Work item: Give an exact reproduction of the lines from the one with "Where should I click to: Click" to the final line of the entries below, both ends included, and omit the pictures.

Given records:
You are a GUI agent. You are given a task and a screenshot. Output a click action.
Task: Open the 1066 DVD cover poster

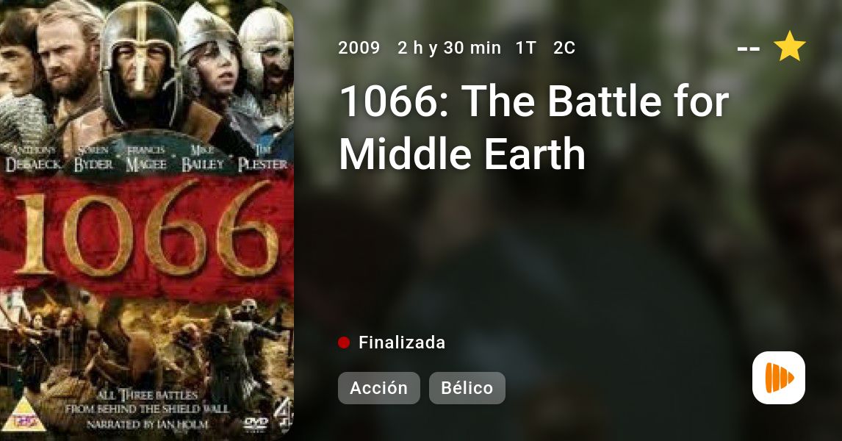click(x=147, y=221)
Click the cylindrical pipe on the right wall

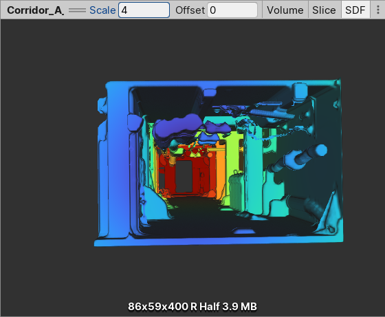point(298,159)
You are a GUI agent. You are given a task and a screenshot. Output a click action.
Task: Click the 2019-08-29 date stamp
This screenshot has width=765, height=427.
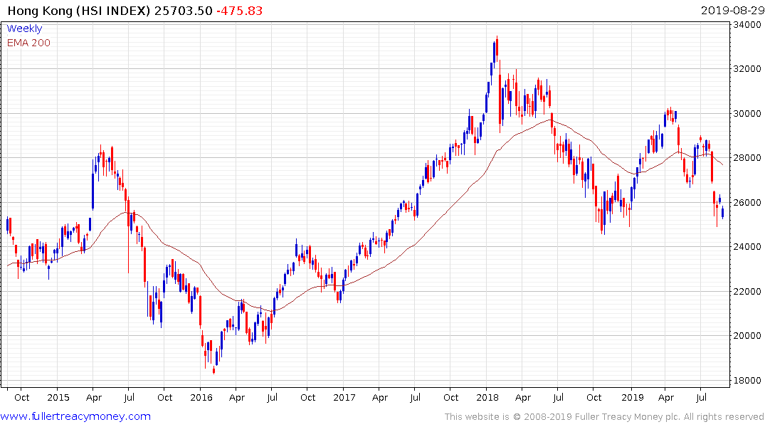(x=733, y=11)
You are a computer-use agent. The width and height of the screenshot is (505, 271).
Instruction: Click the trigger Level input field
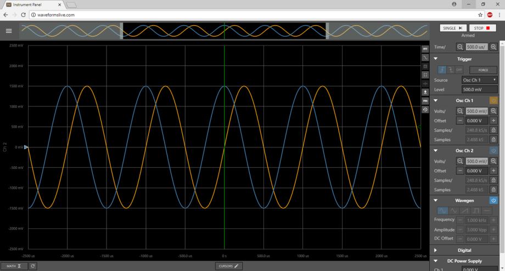tap(479, 89)
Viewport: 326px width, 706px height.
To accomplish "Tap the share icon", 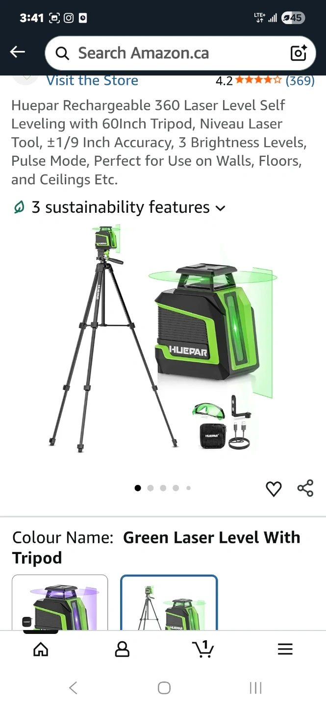I will coord(305,488).
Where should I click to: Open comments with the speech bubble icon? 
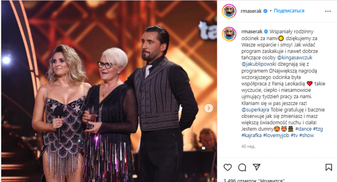click(242, 167)
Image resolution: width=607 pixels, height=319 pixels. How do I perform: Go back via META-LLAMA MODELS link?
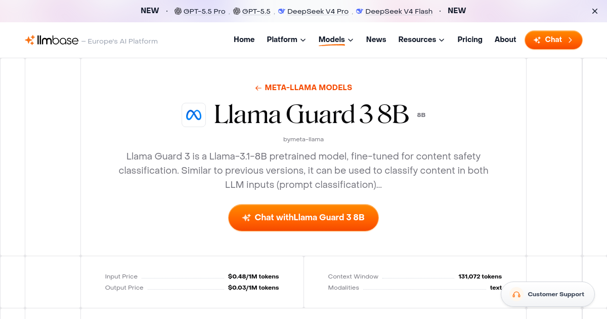304,87
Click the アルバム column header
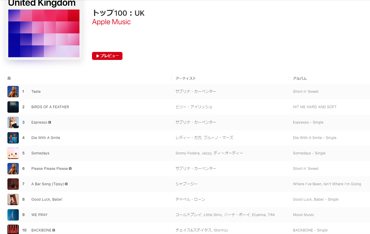The width and height of the screenshot is (370, 234). pos(300,78)
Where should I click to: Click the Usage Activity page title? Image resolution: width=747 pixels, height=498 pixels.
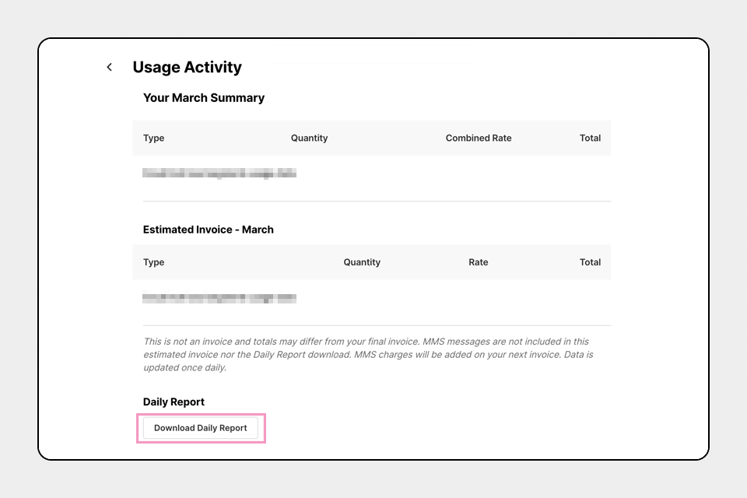187,68
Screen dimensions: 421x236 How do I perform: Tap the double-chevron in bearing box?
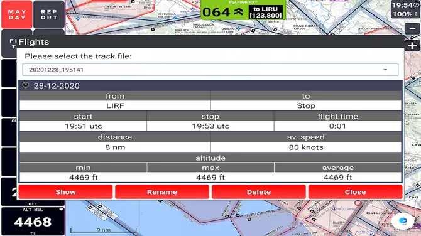(238, 12)
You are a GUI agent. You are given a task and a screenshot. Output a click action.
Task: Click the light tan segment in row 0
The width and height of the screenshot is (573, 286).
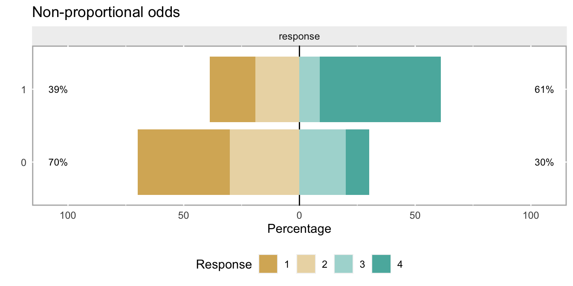(264, 162)
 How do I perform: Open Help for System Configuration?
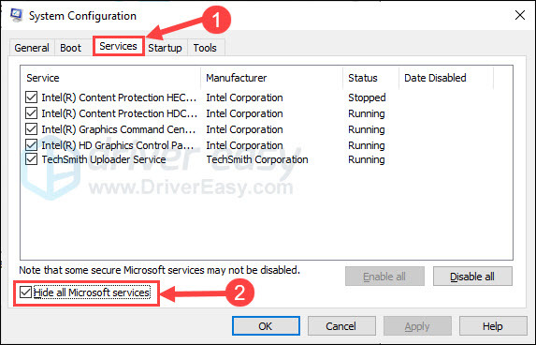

Result of this exercise:
Where should I click to: Click the Usage Activity page title? Image resolution: width=747 pixels, height=498 pixels.
187,68
Screen dimensions: 421x236 How do I perform: Tap the double-chevron in bearing box?
(238, 12)
You are a GUI agent. You are given a task and a screenshot. Output a click action.
Task: Click the light tan segment in row 0
The width and height of the screenshot is (573, 286).
(264, 162)
 How do I perform: Open Help for System Configuration?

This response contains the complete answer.